私は首を振る。高津君が悪いわけじゃないもの。
「学校では、ちょっと……」
私が口ごもると河野君がすかさず言った。
「瑠璃に話しかけるな。いいな」
「気をつける」
そう言って高津君は苦笑いをした。話しかけるのもそうだけど、呼び方が気まずい。いつの間にか2人共私を名前で呼んでいた。
恥ずかしいんですけど。名前を呼ばれるたびに周りを見回してしまう帰り道、「瑠璃ちゃんは尾行を気にしているの?」と高津君が笑う。
「エージェント瑠璃って感じだな」
「黒い機械がミッションを出してくるやつか。面白いな」
「おお、それで行こう。夏休みはミッション、ポッシブルだ!」
なんだか盛り上がっている。男子ってそういうの好きだものね。
「あっ、良かったらあげるよ。あの機械」
「いや、瑠璃ちゃんが持たないと意味がないな」
「そうだ。エージェント瑠璃。指令をお願いします」
おどけた2人が私にお辞儀した。いやいや、違うから。やめて、そういうのはね。
3人で笑いながら歩いた帰り道。
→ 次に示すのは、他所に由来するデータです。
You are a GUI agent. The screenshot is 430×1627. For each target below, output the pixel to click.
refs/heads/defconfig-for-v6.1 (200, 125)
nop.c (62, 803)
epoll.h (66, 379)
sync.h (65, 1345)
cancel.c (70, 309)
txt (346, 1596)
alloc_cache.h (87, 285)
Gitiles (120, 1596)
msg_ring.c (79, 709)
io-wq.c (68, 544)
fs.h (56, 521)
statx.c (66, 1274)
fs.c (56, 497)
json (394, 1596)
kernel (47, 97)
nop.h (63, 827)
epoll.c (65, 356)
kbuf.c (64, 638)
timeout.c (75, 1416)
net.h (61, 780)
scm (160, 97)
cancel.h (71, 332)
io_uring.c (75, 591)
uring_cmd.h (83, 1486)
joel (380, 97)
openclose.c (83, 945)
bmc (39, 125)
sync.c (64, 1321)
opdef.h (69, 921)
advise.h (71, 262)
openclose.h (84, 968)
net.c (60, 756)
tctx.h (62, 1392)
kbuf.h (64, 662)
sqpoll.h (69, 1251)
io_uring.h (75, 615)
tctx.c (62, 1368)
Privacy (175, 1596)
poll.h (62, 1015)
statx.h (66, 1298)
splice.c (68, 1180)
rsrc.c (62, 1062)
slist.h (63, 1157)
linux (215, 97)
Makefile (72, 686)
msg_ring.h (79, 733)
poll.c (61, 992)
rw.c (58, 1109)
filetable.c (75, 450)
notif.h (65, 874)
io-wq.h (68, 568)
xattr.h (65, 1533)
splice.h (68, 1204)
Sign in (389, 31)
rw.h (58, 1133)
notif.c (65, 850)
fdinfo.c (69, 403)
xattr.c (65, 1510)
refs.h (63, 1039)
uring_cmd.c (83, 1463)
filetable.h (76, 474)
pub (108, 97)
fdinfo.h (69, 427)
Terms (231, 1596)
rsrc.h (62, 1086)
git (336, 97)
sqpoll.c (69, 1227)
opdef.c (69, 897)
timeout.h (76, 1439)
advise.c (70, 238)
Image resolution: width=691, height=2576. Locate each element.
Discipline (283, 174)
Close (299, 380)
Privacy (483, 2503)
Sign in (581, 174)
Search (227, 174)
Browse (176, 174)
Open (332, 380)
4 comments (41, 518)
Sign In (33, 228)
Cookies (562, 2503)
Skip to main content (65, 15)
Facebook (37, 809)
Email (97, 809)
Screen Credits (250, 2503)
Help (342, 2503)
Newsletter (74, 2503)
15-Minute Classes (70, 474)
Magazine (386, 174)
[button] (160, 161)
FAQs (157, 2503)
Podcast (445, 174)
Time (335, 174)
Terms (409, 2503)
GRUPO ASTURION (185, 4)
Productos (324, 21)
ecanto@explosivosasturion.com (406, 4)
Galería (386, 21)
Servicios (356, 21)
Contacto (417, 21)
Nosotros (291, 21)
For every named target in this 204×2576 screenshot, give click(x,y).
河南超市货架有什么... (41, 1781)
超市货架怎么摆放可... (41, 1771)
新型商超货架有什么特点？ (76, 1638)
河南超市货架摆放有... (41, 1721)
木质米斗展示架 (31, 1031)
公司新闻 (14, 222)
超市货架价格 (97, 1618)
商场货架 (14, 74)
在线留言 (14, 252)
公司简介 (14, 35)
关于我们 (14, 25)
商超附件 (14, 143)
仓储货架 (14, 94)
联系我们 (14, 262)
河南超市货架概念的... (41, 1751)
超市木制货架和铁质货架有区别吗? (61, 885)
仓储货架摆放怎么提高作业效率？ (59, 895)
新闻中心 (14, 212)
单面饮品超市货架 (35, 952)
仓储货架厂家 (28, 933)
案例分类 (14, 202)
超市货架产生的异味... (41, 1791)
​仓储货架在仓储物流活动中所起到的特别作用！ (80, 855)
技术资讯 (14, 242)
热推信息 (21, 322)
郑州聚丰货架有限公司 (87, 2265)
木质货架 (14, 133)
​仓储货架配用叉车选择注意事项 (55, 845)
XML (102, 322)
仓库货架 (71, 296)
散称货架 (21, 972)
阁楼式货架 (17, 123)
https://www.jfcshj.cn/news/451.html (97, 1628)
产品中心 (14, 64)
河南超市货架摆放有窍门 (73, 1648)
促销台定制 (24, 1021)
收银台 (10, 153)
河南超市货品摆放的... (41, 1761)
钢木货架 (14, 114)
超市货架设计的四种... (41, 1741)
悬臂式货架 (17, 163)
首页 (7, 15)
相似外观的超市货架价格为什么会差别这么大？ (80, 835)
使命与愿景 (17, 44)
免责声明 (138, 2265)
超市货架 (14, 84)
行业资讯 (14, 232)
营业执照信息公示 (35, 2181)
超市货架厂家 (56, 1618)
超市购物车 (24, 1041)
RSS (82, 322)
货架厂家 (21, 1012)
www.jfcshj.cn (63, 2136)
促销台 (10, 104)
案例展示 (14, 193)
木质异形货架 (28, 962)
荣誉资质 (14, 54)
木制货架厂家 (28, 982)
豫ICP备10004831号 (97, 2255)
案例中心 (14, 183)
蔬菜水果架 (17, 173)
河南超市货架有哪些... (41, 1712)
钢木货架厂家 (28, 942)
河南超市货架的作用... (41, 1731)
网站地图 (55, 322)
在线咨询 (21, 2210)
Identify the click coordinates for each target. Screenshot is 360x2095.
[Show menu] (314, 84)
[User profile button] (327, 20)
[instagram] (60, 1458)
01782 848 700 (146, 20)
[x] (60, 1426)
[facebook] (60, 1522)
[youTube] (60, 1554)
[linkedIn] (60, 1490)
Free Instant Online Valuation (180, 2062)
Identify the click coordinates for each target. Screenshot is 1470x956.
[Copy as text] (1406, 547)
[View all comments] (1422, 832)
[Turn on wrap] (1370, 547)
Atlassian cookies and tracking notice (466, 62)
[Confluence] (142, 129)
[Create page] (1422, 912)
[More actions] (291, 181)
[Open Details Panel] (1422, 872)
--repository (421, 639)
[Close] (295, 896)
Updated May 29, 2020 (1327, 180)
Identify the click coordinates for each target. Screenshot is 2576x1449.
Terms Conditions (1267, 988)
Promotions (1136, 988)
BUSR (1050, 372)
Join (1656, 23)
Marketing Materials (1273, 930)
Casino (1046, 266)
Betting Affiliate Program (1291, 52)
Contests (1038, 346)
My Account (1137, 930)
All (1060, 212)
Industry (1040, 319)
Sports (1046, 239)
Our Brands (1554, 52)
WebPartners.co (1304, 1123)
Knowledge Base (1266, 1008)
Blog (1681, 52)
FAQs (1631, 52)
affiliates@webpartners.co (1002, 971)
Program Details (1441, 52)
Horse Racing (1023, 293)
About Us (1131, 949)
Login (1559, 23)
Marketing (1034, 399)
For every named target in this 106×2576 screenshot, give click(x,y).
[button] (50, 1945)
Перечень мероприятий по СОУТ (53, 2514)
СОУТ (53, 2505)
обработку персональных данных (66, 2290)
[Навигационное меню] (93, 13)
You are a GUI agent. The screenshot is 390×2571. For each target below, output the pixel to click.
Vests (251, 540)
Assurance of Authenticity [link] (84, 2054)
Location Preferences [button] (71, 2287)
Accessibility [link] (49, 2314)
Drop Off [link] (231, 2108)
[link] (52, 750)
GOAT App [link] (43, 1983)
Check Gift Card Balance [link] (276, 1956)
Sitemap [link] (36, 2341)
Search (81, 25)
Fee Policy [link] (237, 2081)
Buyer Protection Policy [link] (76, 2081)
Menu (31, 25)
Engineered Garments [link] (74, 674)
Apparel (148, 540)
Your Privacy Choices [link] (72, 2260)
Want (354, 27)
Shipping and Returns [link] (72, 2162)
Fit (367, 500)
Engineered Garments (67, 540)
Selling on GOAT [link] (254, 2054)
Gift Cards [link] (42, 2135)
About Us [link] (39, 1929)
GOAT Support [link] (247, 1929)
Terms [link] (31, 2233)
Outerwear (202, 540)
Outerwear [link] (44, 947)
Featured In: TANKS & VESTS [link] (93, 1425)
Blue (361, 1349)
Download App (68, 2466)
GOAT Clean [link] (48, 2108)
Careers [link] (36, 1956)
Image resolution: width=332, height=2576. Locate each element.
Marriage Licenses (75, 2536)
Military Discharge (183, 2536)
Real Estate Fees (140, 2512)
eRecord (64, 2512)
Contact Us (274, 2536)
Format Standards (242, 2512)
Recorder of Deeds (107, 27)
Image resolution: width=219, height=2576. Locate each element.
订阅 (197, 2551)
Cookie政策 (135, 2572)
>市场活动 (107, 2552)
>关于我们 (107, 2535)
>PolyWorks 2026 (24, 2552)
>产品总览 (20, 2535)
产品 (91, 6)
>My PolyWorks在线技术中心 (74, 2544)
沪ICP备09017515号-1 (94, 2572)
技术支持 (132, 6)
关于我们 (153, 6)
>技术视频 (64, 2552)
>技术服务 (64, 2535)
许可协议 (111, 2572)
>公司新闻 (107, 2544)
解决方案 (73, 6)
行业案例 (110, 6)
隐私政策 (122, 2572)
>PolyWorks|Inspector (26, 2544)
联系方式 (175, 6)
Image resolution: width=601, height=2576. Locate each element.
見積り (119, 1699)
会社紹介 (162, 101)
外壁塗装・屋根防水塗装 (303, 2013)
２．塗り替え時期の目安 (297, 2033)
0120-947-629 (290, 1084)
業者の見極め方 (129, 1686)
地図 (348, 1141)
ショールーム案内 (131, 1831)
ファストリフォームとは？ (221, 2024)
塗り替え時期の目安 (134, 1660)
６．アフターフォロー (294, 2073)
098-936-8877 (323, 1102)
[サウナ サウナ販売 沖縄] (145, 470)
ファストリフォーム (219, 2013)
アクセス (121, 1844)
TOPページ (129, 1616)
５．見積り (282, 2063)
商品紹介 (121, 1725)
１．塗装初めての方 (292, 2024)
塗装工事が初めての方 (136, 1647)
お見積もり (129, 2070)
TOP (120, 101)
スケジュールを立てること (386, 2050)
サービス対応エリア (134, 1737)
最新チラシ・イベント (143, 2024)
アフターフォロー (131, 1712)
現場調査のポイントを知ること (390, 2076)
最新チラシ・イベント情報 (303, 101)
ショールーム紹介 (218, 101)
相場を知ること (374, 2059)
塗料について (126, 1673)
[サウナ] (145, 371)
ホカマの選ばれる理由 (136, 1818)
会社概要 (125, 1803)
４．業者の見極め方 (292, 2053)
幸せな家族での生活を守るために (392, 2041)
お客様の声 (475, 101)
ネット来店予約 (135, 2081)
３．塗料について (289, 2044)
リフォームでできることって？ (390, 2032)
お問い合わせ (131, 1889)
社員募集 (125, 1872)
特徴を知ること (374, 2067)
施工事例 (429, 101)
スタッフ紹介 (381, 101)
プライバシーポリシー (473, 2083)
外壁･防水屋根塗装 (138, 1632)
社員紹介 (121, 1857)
2人は家の前まで送ってくれた。途中であの機械を拾った空き家を教えてあげた。
「なんか、暗いと不気味だな」
河野君がポツリと呟いた。一軒だけが真っ暗だものね。取り壊しはいつなんだろう?
別れ際に明日の約束までしてしまった。
どうしてもあの機械を見たいと言うし、夏休みの計画を練るらしい。
お前の家の計画票を出せとまで言われてしまった。
私は関係ないよね?
何にもないんだけど……。
お母さんは夜勤だったから、お父さんに夏休みがいつなのか聞いてみる。8月に一週間はお休みがあるはずなんだ。
「瑠璃はおばあちゃんちに行くのか?」
私は首を振った。おばあちゃんちは楽しいけど、ガキ大将みたいな従兄のお兄ちゃんが苦手だったから、一人でも家にいる方が良かった。
「お友達と図書館で勉強するの」
私は適当にごまかした。図書館は一人で行くつもりだった。実はマンガもたくさん置いてあるんだ。
「そうか、母さんに言っておくよ」
お父さんはそう言うとまたナイターにチャンネルを合わせる。お父さんは夏休みより野球だものね。枝豆に、ビール、それとスイカが大好物だ。
お母さんのいない食卓は野球中継で終わる。私は早々に部屋へ戻った。
今日は色々なことがあった気がした。明日はこの機械をもっていかなきゃ。
手のひらの上で機械が明るくなった。
『トモダチ フタリ』
えっ?
私は思わず窓の外を見た。
さっき別れたばかりの2人の顔が浮かぶ。
友達――。
そんなふうに呼んでもいいのかな。
機械は何も答えなかった。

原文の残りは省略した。